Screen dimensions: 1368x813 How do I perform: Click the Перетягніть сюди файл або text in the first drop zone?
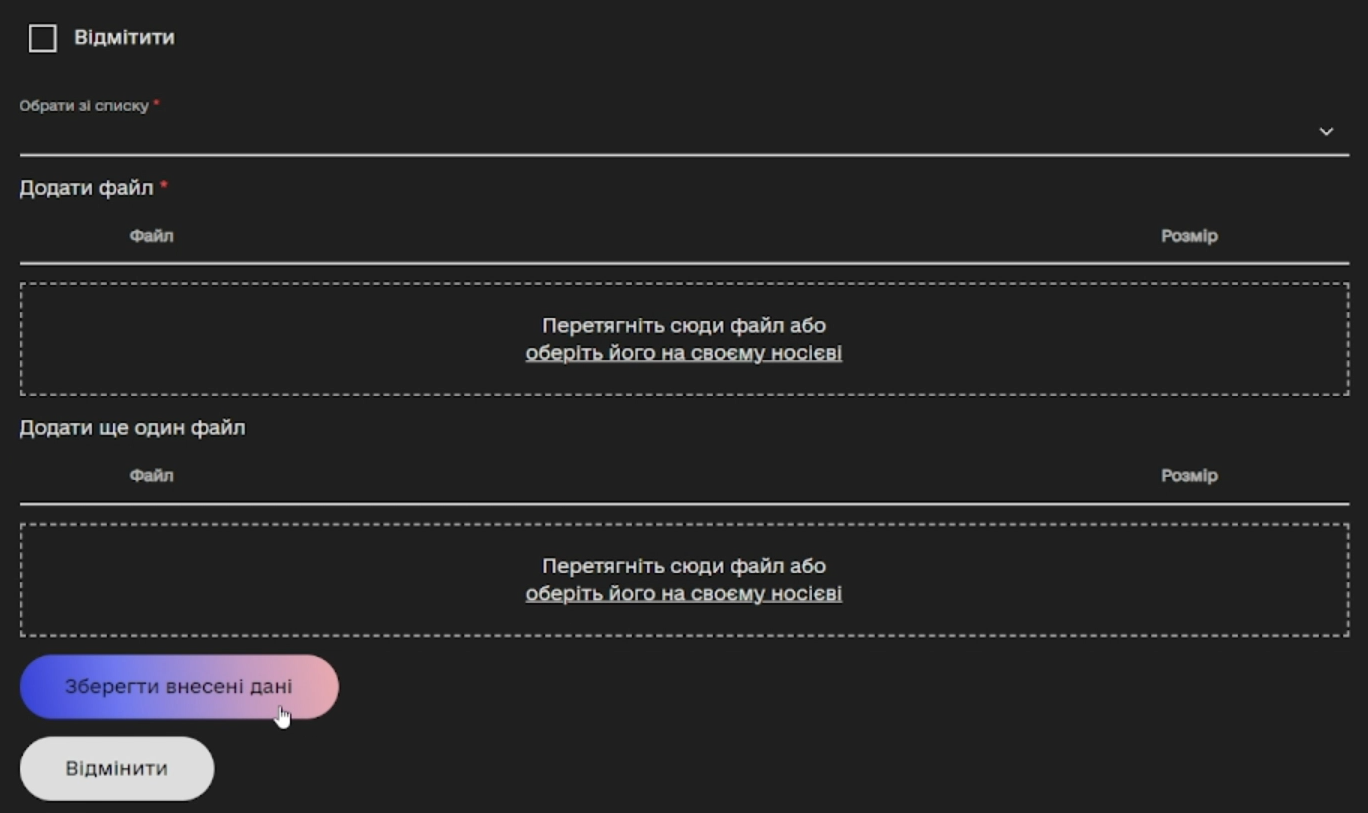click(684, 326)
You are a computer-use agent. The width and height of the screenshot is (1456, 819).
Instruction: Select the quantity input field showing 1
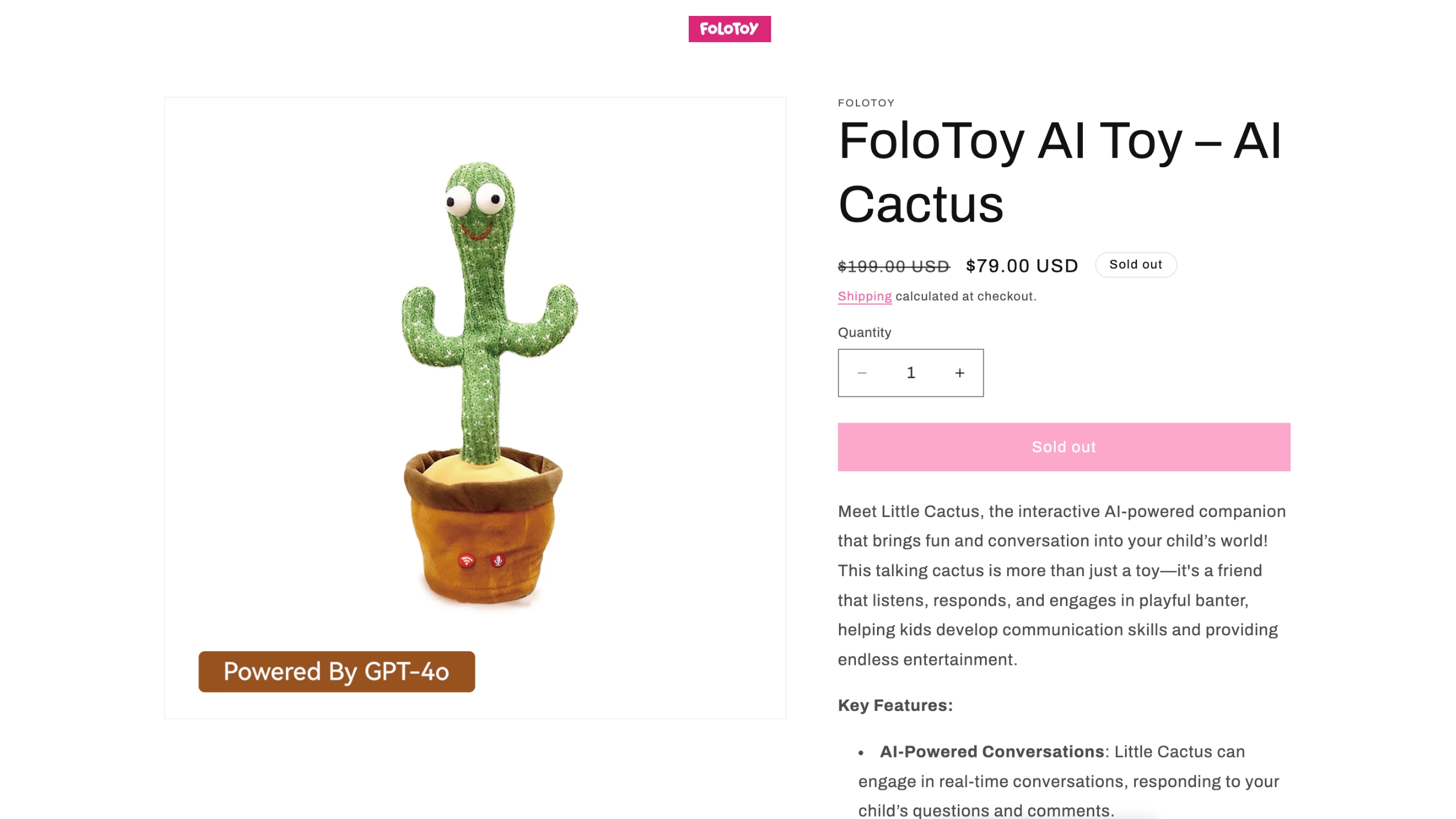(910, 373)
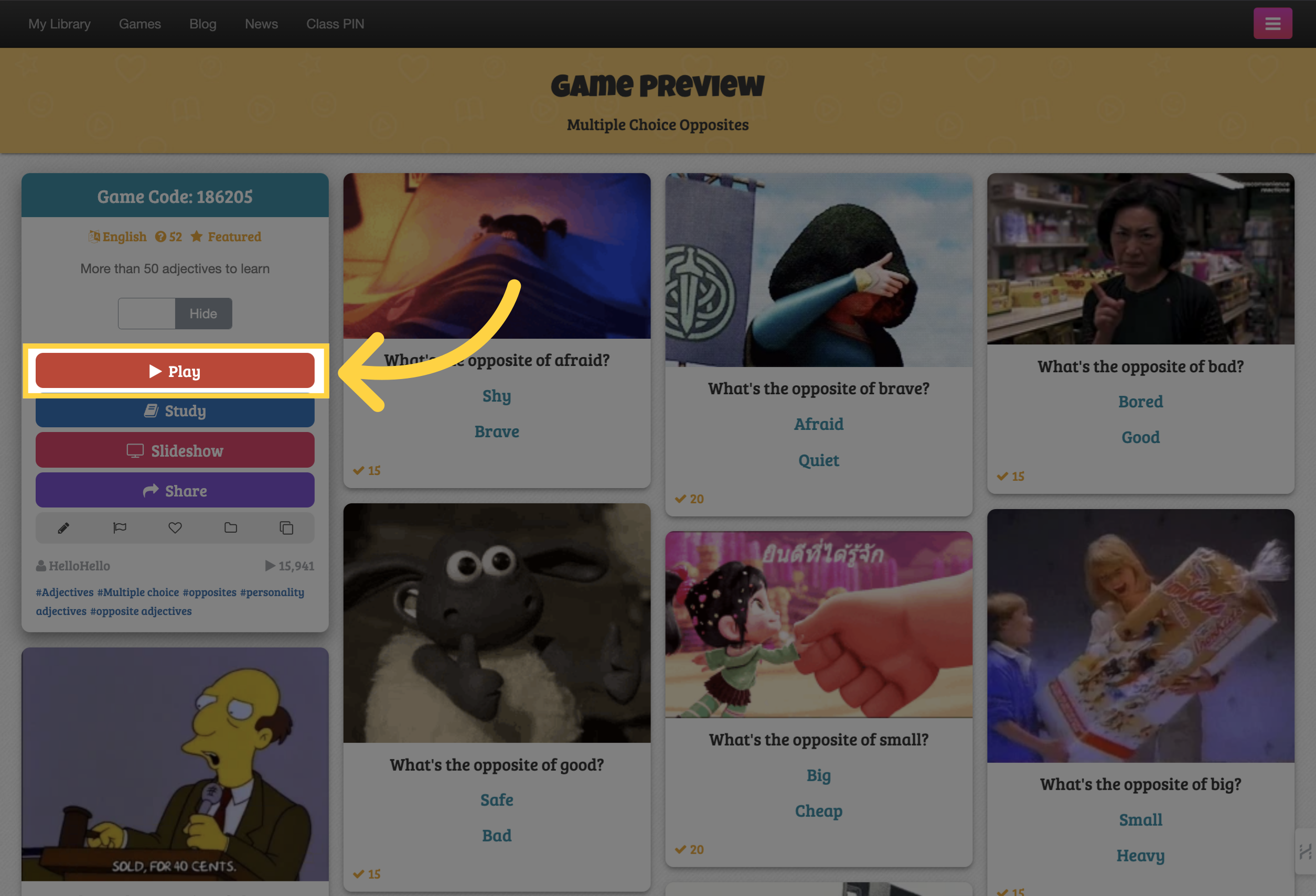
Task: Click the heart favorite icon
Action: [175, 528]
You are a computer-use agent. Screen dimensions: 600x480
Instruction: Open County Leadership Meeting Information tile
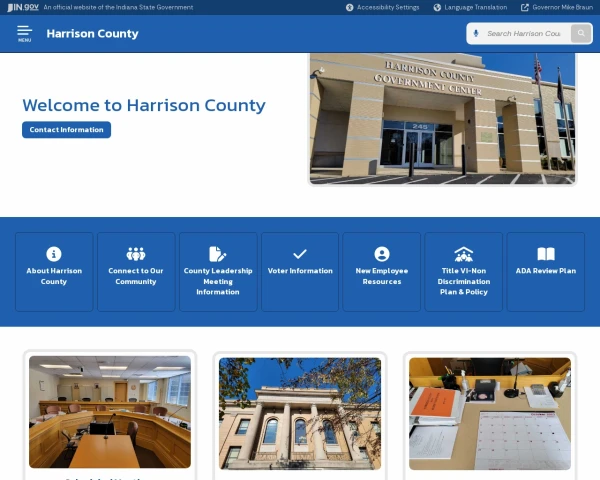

* * * *

= TASK INSTRUCTIONS =
Repeat each entry exactly as it appears; skip any picture.

= EXERCISE RESPONSE =
Screen dimensions: 1368x813 How do I perform: Click the Перетягніть сюди файл або text in the first drop zone?
click(684, 326)
You are a computer-use agent. The width and height of the screenshot is (1456, 819).
Instruction: Select the quantity input field showing 1
(910, 373)
Task: Click the heart favorite icon
Action: [175, 528]
You are a computer-use agent. Screen dimensions: 600x480
Instruction: Open County Leadership Meeting Information tile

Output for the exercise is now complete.